(Dataset entries)
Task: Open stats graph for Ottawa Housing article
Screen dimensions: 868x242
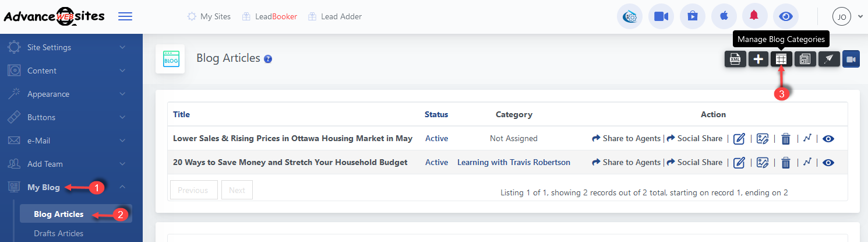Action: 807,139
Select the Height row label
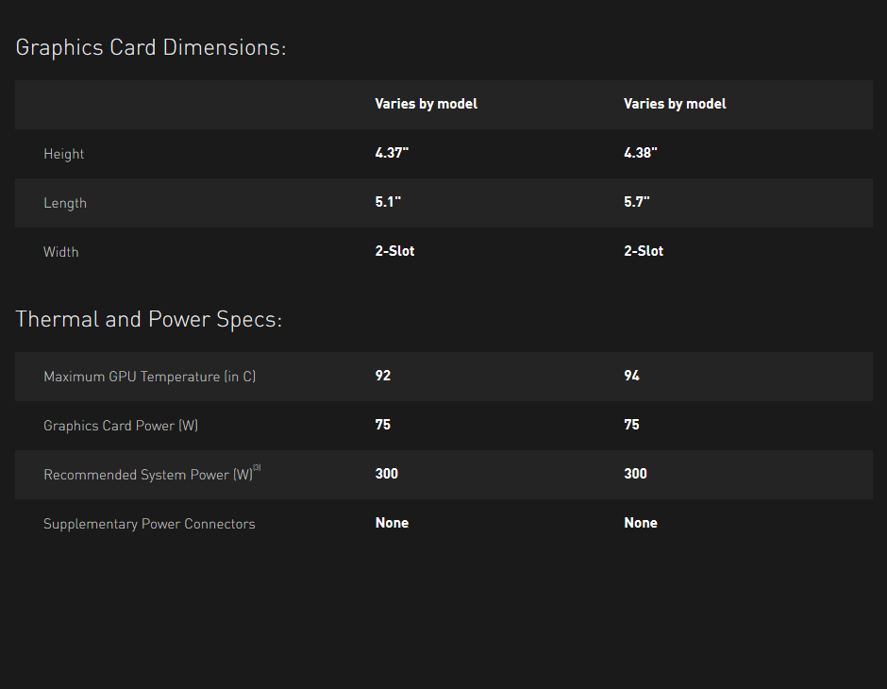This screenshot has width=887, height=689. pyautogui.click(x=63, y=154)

...

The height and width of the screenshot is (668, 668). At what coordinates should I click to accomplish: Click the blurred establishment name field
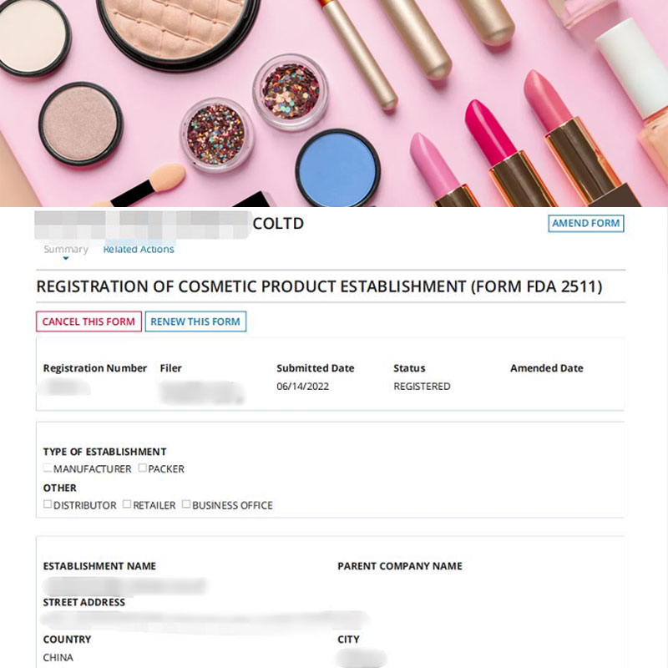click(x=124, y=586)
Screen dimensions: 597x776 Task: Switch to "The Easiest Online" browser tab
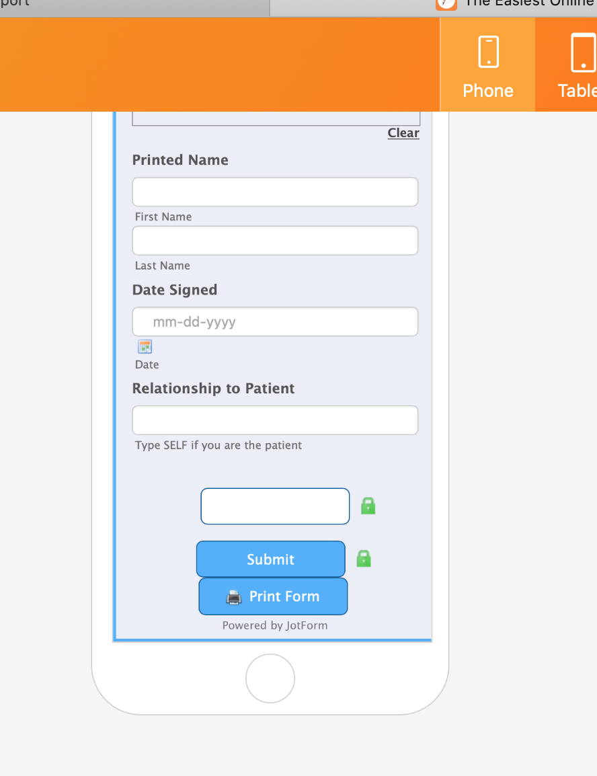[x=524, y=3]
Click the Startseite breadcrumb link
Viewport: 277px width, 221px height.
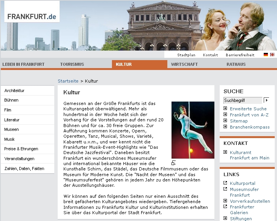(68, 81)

==

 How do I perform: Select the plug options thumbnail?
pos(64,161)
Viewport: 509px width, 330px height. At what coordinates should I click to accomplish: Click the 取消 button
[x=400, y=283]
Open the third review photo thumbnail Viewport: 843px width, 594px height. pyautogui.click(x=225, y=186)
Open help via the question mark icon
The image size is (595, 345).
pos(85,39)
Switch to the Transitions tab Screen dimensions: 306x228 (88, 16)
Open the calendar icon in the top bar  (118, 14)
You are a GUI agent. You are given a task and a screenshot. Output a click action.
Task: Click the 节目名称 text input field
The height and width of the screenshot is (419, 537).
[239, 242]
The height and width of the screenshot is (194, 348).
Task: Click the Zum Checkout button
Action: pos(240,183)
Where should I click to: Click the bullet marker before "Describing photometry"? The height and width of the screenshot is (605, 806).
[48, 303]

§ **EXERCISE DIRECTIONS**: The stretch of entries above that starts with the line containing "The image size is (595, 345)." and goes on through the line containing "Task: Click the 节目名称 text input field" is to be transcribed exactly, and no other line is to be transcribed.

§ **ANSWER TO THIS EXERCISE**:
The image size is (595, 345).
pos(85,39)
Switch to the Transitions tab Screen dimensions: 306x228 (88, 16)
Open the calendar icon in the top bar  (118, 14)
You are a GUI agent. You are given a task and a screenshot. Output a click action.
Task: Click the 节目名称 text input field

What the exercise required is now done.